(Beginning of Source data)
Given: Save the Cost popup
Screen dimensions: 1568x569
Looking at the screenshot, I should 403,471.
(End of Source data)
(Beginning of Source data)
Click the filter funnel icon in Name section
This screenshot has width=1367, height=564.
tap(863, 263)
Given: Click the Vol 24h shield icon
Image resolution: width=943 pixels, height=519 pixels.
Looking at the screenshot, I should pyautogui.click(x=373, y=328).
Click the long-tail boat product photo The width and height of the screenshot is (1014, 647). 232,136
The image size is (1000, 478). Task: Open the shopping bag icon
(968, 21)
(End of Source data)
Where in the records above does the word "Given" appear? Copy each line that holds it.

Given: Save the Cost popup
Given: Click the Vol 24h shield icon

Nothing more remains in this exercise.